I was able to read some of it in a preview. It's not just that it's weighed down by all the queer theory/post-modernist jargon but that it reads like some piece of Marxist "scholarship" out of Honecker's East Germany -- we already know the broad outlines of the truth and our job is to fill in the holes. Propaganda and good writing cannot co-exist. I looked at his X/Twitter feed -- he announced that he is no longer assigning Murakami in his modern Japanese literature class because Murakami managed to get some feminists' noses out of joint for supposedly stereotypical women's characters -- this is the most important Japanese writer of the last 50 years and the first one ever to be read by millions of people outside Japan. It's like teaching a course on the Elizabethan theater and deciding not to assign Shakespeare because of the Merchant of Venice.

I can't get the guy out of my head -- it's so enraging and yet at the same time, I can't fault him for noticing what is happening and being the first credentialed academic to call attention to its importance. Yet leaving it up to him means interpreting what has happened as some sort of LGBTQ+ strike against patriarchy and hetero-normativity instead of the way I see it: the re-emergence of the pederastic bond and an open celebration of romantic love, courtship, and commitment, albeit among beautiful young males.

So when I see the word "queering" bandied about I ask myself, what do these people mean? Aside from being a code word to signify that one is member of the "good" tribe, it seems to be based on an underlying assumption that if one can "disrupt" various bonds (e.g., male group bonds; family bonds) then somehow a more equitable society can come into being that will allow everyone (except perhaps pederasts and straight males) to be who they want to be! These people think they are on the side of "progress" and all that is good -- but what I see is propaganda aimed at cementing the power of the rising managerial elite.

Your mention of the rich women -- well, here's where we agree! The "rich" women you speak of are the primary beneficiaries of the managerial revolution of the last two generations - and the wielders of power. One thing I found so deliciously subversive in the Boyz Laabu genre was the way it portrays romance, courtship, commitment -- all those "bonds" that entitled women seek to "free" themselves from. It bears remembering that the genre was started by women for women and girls -- was it a way of protesting a world without bonds? Why do stadiums full of young women scream in ecstasy when beautiful Korean young men kiss and fondle each other on stage? What's going on here? What is being celebrated?
What are they, well, "queering" if it isn't a world without bonds, without commitment, without friendship and love, a hell of a world of where nothing matters but cash, status, ambition, and "freedom" from all constraints, whether imposed by history, culture, or nature itself?
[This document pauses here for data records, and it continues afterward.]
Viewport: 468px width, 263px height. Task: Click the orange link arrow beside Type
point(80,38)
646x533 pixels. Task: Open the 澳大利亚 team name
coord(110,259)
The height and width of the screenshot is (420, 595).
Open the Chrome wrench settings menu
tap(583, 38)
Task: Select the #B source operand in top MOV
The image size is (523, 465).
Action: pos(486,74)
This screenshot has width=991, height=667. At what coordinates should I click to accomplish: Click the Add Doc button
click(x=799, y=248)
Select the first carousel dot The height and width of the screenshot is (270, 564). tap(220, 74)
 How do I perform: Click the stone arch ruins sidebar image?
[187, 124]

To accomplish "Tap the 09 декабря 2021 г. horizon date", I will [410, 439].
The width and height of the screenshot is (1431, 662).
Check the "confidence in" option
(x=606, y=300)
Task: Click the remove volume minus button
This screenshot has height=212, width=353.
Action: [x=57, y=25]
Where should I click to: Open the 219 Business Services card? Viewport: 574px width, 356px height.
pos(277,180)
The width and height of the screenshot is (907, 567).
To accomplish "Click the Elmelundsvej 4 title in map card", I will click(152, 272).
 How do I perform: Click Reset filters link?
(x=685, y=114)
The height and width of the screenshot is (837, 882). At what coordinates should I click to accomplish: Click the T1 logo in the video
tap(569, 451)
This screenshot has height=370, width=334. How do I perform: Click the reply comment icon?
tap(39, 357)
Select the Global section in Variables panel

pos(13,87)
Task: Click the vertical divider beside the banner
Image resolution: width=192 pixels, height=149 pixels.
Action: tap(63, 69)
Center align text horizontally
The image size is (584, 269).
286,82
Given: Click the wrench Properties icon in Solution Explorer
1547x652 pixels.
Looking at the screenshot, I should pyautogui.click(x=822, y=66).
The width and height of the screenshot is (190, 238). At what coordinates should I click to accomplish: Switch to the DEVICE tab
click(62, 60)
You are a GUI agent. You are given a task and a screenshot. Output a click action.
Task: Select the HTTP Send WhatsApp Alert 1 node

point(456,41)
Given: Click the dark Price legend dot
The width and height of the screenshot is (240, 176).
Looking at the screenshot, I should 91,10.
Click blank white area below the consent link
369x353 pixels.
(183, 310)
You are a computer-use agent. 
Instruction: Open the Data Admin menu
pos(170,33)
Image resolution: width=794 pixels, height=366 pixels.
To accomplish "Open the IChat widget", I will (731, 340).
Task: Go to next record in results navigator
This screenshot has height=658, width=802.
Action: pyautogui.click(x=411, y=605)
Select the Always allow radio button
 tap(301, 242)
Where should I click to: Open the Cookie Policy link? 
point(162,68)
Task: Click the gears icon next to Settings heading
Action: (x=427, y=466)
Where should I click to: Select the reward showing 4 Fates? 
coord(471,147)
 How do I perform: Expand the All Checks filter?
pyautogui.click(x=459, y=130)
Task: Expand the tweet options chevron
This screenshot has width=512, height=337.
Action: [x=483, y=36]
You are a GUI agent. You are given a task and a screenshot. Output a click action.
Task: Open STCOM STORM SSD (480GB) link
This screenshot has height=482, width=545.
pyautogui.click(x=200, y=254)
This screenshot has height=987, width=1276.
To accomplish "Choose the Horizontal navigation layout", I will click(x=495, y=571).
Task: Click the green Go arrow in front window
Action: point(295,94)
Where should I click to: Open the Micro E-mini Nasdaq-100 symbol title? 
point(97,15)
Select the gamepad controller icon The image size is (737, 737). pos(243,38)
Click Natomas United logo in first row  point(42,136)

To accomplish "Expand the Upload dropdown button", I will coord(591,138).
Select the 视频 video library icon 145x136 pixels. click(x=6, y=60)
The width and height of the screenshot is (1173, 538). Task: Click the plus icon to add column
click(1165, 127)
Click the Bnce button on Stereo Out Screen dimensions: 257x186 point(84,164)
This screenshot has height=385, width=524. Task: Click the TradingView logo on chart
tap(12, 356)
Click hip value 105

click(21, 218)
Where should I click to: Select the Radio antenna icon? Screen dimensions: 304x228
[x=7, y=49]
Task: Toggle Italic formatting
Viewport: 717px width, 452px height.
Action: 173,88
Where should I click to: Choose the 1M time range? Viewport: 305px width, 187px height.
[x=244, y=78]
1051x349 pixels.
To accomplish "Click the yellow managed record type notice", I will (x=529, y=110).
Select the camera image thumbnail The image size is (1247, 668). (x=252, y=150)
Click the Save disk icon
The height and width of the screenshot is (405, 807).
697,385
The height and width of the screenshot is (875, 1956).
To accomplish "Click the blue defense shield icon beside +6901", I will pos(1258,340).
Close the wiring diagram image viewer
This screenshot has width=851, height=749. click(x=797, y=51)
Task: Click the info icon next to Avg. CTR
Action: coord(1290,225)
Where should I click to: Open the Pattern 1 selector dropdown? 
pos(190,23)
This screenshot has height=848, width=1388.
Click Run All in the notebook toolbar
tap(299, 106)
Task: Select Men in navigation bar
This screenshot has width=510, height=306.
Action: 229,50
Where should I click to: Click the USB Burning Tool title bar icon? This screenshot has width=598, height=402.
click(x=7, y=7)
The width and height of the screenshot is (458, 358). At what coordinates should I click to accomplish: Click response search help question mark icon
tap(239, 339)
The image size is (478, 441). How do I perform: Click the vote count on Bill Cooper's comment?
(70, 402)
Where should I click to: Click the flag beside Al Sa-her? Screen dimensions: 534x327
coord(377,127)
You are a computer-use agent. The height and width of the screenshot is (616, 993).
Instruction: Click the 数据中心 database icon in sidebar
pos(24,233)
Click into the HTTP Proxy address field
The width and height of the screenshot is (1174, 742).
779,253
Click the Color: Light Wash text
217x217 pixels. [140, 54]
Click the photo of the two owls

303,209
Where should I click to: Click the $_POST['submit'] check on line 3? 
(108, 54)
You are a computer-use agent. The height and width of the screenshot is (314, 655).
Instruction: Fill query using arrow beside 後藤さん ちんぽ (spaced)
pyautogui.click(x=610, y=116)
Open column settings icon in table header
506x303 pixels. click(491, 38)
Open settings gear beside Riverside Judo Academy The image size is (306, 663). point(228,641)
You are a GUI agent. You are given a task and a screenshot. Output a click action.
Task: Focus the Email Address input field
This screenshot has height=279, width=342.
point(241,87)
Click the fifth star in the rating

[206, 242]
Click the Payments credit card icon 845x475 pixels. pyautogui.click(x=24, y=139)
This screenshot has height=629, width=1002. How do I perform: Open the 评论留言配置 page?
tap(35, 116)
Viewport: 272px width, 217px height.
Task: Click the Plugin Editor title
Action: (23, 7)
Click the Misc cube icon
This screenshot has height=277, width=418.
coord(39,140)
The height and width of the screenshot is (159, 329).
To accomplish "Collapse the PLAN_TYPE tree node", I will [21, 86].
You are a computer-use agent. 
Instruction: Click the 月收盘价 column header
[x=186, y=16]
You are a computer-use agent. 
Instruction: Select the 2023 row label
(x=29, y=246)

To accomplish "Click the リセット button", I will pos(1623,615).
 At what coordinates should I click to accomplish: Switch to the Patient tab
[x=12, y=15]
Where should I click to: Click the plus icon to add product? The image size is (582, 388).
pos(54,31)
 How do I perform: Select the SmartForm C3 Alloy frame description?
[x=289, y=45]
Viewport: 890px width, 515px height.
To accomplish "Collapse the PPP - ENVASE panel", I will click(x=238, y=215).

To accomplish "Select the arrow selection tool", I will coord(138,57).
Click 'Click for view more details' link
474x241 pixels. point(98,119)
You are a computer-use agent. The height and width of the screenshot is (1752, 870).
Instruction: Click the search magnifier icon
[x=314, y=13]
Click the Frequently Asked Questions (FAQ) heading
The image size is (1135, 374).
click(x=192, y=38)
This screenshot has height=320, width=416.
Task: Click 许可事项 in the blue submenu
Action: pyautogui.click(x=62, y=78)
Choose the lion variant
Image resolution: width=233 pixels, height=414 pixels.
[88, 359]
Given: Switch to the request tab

Just because the emerging global slave state of late capitalism has no need for male bonds doesn't mean they go away. Sure, you can get rid of boy choirs, boy scouts, boys schools, little league, fraternities -- but you can't get rid of the underlying motive power beyond these institutions -- it keeps coming back -- often, to be sure, in feral forms.

I grew up as a sissy, faggy boy who couldn't keep my mouth shut -- today, I would probably have been frogmarched into "transitioning" with ceaseless propaganda and the lure, as TPKA diogenes put it so well, of solving all my adolescent angst with a pill. Most male groups rejected me -- I was too faggy -- but I finally did find one (led, of course, by a pederast) and it saved my life -- it was the greatest experience of my life.

So I'm not interested in a world without human bonds, in particular male group bonds, and will do all I can to prevent that from happening.

(When you do follow my recommendation and watch I Told Sunset About You, please post your reaction. The series speaks directly to what we've been debating in ways that I think make both of us uncomfortable -- group-based male bonding plays a central role as does, well, "queering" this and that.)